Em contrapartida, o petista criticou o governo do presidente norte-americano, Donald Trump, e afirmou: "não podemos aceitar a ideia de construir um muro" entre Estados Unidos e México, para conter a imigração ilegal.
Lula reforçou o pedido de apoio à militância e afirmou que pretende fazer um novo pronunciamento ao povo brasileiro dentro de 20 dias. "Não queria fazer esse pronunciamento hoje, pois qualquer palavra mais dura que eu dissesse, já iriam falar que é ódio, raiva", afirmou.

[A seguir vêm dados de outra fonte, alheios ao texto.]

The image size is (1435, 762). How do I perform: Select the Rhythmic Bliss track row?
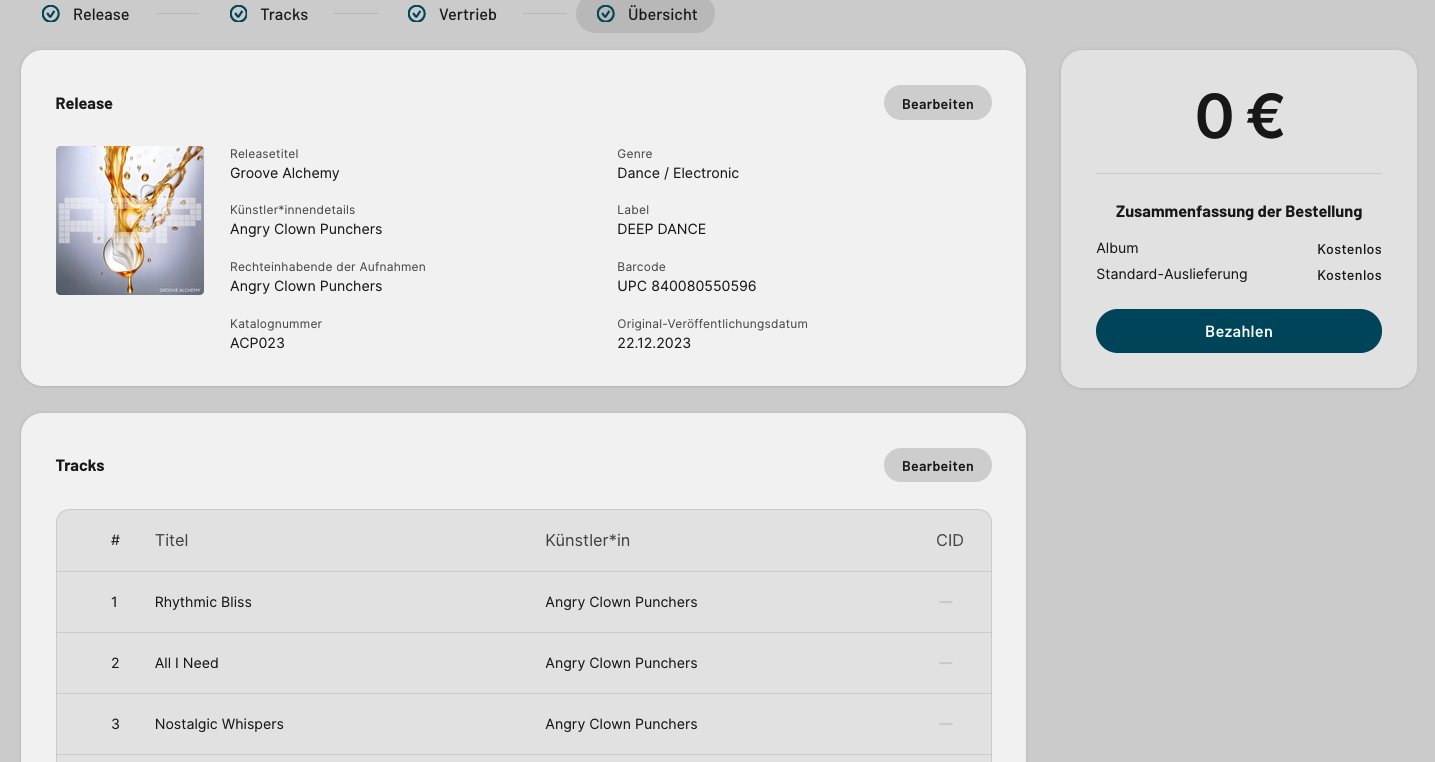pyautogui.click(x=203, y=602)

Por fim, Lula atacou a Lava Jato, o ex-juiz Sergio Moro e defendeu "que eles não sabem que um povo como vocês não dependem de uma pessoa, vocês dependem do coletivo". No final, ele saiu carregado pelos militantes, da mesma forma como aconteceu no dia de sua prisão, no ano passado.
Esse é o segundo discurso do petista desde que saiu da prisão. Na tarde de ontem, após ser solto, Lula criticou o atual presidente Jair Bolsonaro e disse que vai continuar “lutando para melhorar a vida do povo brasileiro, que está uma desgraça” e para “impedir que esses caras não entreguem o país aos estrangeiros”.

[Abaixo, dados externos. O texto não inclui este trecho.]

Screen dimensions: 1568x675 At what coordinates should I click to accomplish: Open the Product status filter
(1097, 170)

Com a soltura do ex-presidente petista, o mercado financeiro reagiu negativamente na sexta-feira: o dólar teve valorização de 1,83%, e encerrou o dia a 4,168 reais, enquanto o Ibovespa fechou em baixa de 1,78%.

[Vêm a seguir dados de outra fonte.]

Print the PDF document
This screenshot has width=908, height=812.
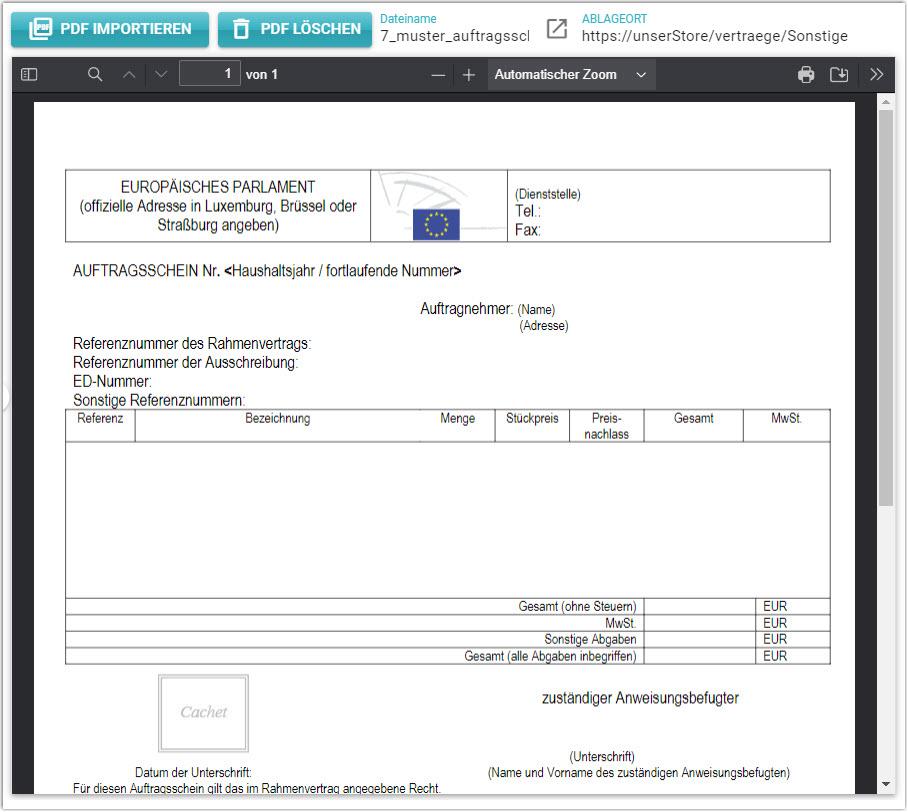tap(806, 75)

A concentração dos militantes começou, oficialmente, ao meio dia, mas desde às 9h da manhã já era possível topar com um grupo extenso de manifestantes. O evento conta, também, com apresentações de artistas como Francisco El Hombre, Fabricio Ramos e Rapin'Hood.
Logo no começo, a plateia entoou a música "Sujeito de Sorte", do cantor Belchior, que foi um dos hinos da esquerda após as eleições do ano passado. Eles cantaram diversas vezes o refrão “ano passado eu morri, mas esse ano eu não morro”.
Mais cedo, Bolsonaro se pronunciou sobre a soltura do petista e pediu que seus seguidores “não deem munição ao canalha que momentaneamente está livre, mas carregado de culpa”.
Nesse sentido, o sentimento geral dos apoiadores de Lula é de que, apesar da felicidade, não há nada de extremo a ser feito em um primeiro momento. “Ele não vai fazer milagre, mas a gente acredita que agora o povo vai ter mais força para derrubar muitos decretos que tiraram nossos direitos“, diz Sandra.
Alex Santana, 35 anos, acredita que o ex-presidente agora “irá ajudar os pobres e ser eleito novamente nas próximas eleições”.
Maria Isabel Rocha, 20 anos, veio ao local acompanhada da mãe, Rosimeire, de 46 anos. “Contamos com a liderança nata dele e queremos acreditar que o povo vai abrir os olhos para o atual governo, cujo problema é a mentira”, afirma Rosimeire. “Espero que o Lula lidere o povo e volte”, diz Maria.
Entre conversas, cervejas vendidas e cozinhas comunitárias para alimentar um batalhão, o sorriso é a marca registrada dos manifestantes que estão em São Bernardo.